### Exercise description:
Ignoring the images, restate the records below word for word.
>>>>
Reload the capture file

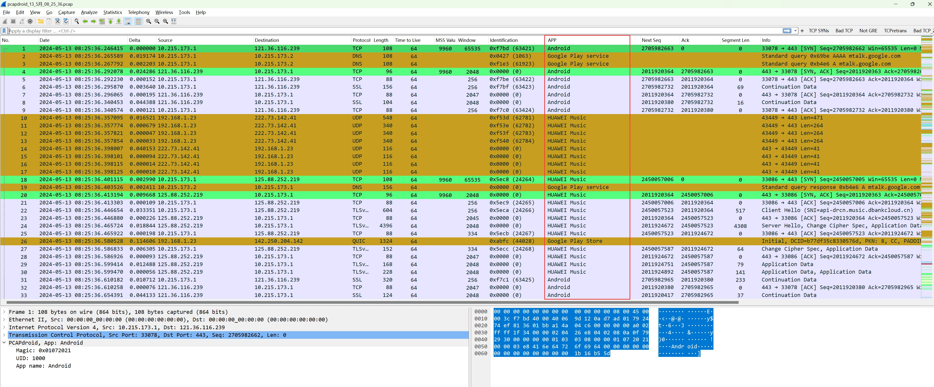(66, 21)
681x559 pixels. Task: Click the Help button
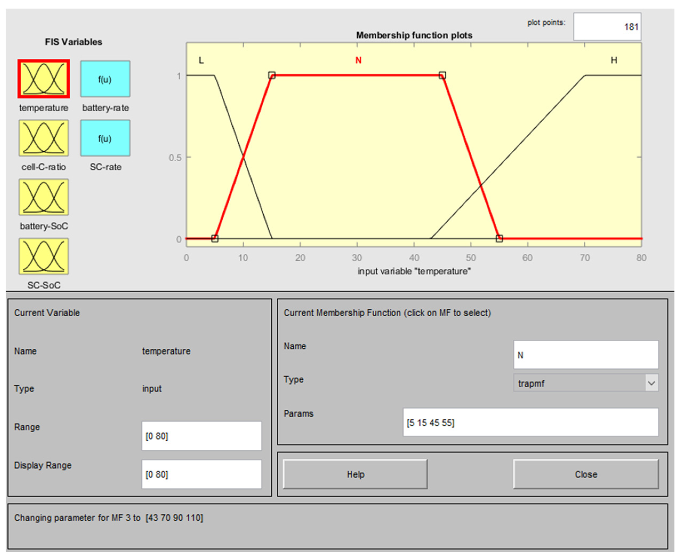[355, 474]
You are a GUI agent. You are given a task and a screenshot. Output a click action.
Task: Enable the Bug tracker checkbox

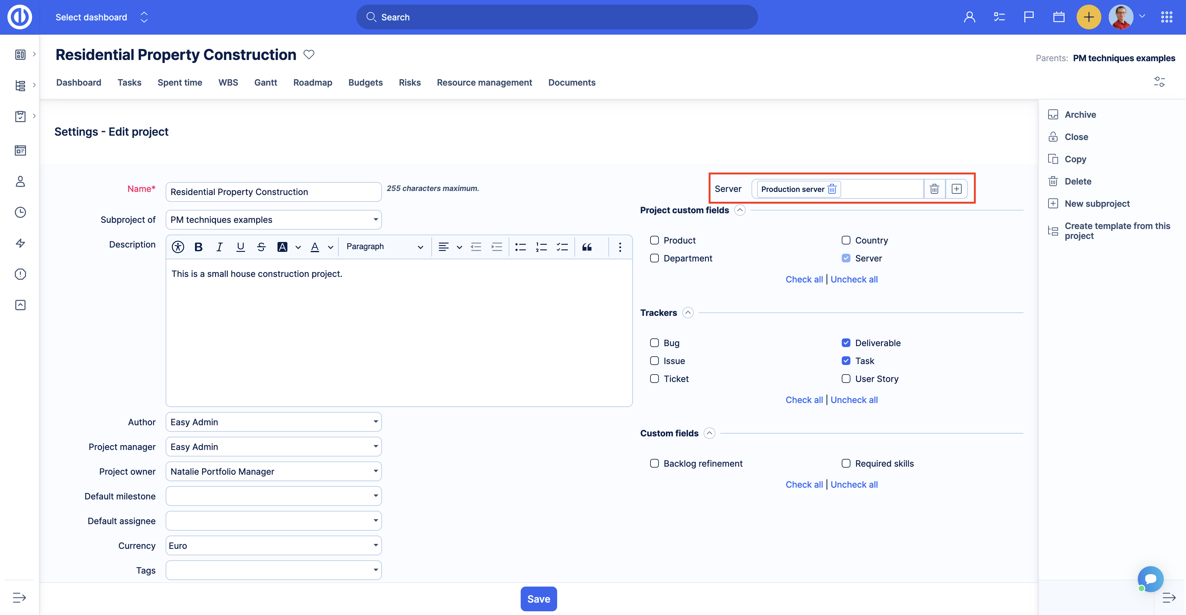point(654,342)
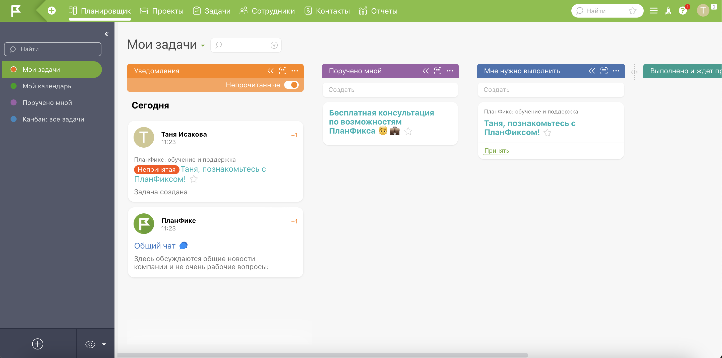Open the Проекты menu tab

point(162,11)
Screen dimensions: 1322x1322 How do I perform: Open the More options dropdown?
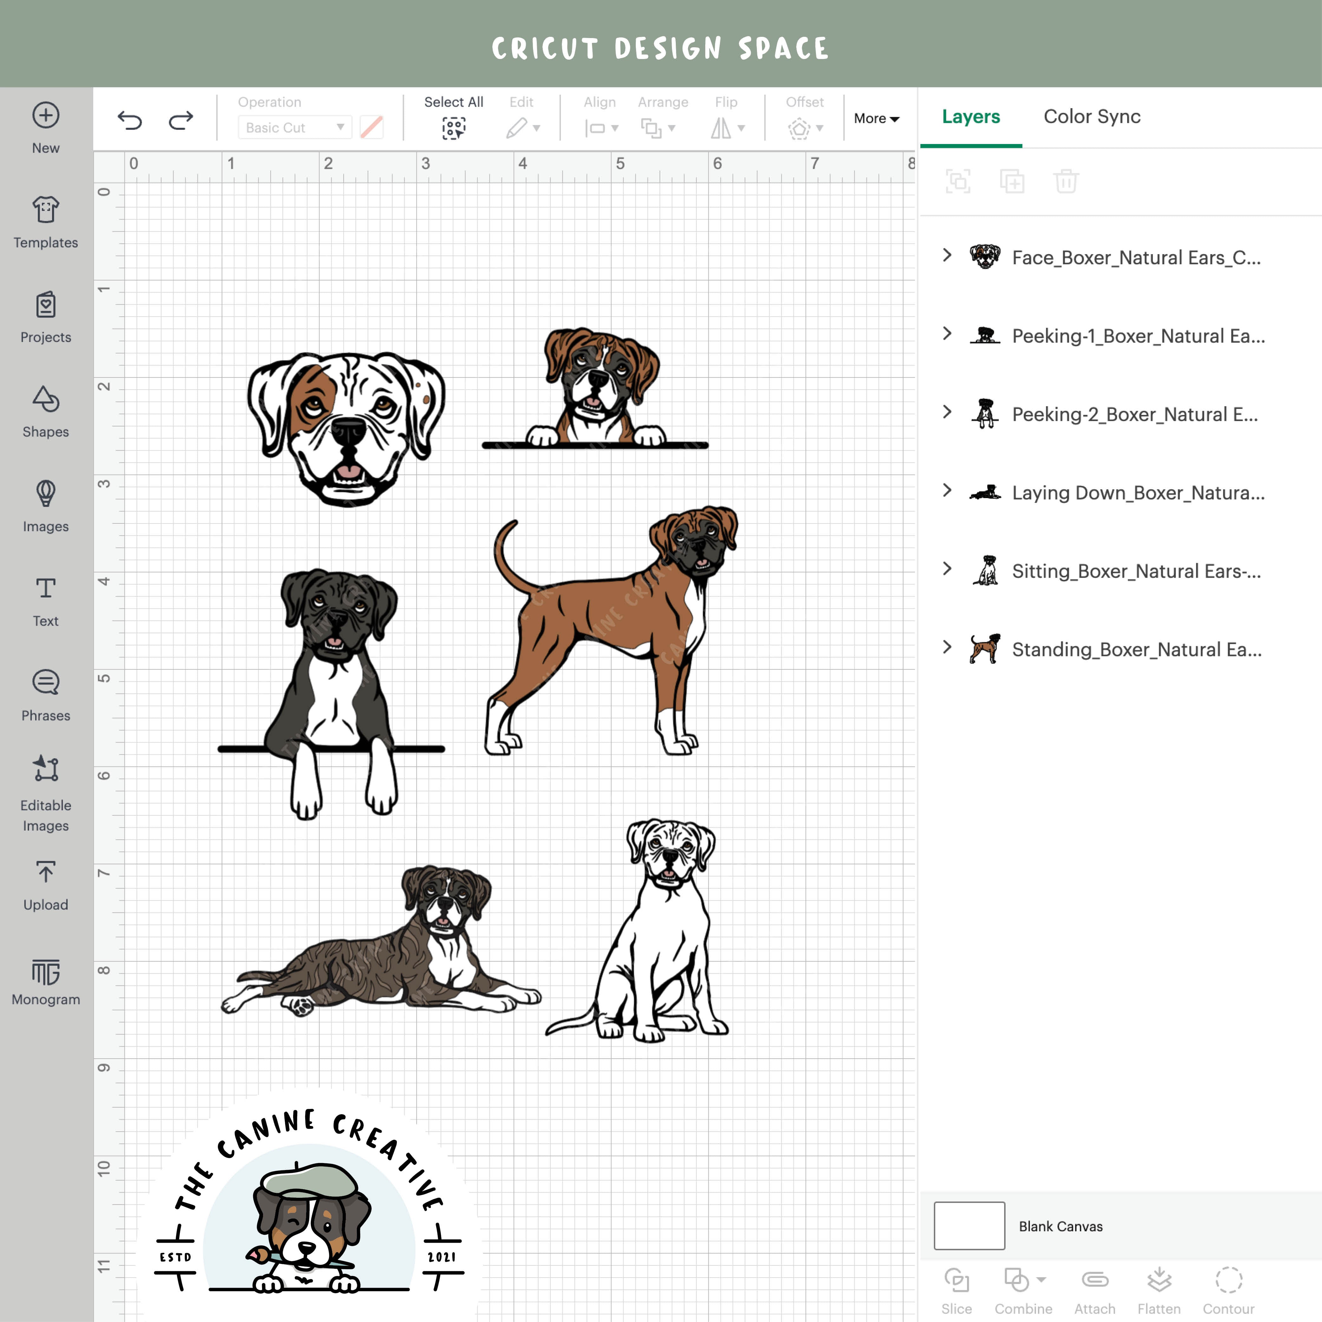pos(877,118)
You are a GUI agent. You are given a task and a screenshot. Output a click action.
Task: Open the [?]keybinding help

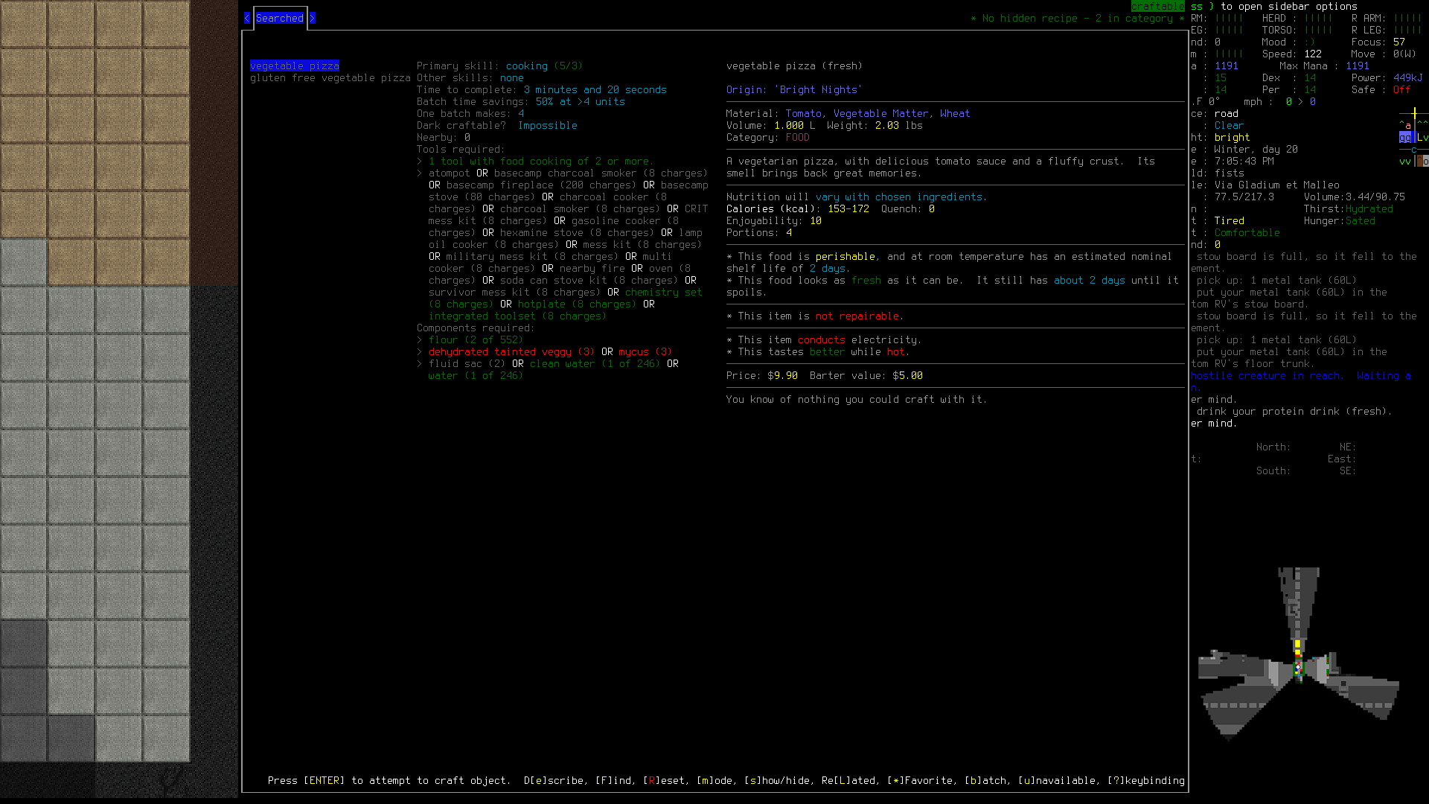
<<<<
### Result of this task:
Reload the capture file

(66, 21)
681x559 pixels. Task: Click the Help button
[355, 474]
You are a GUI agent. You are given a task and a screenshot. Output a click action.
Task: Enable the Bug tracker checkbox

point(654,342)
Open the Проекты menu tab

point(162,11)
Screen dimensions: 1322x1322 How do I perform: Open the More options dropdown?
pos(877,118)
You are a GUI agent. You are given a task and a screenshot. Output a click action.
Task: Open the [?]keybinding help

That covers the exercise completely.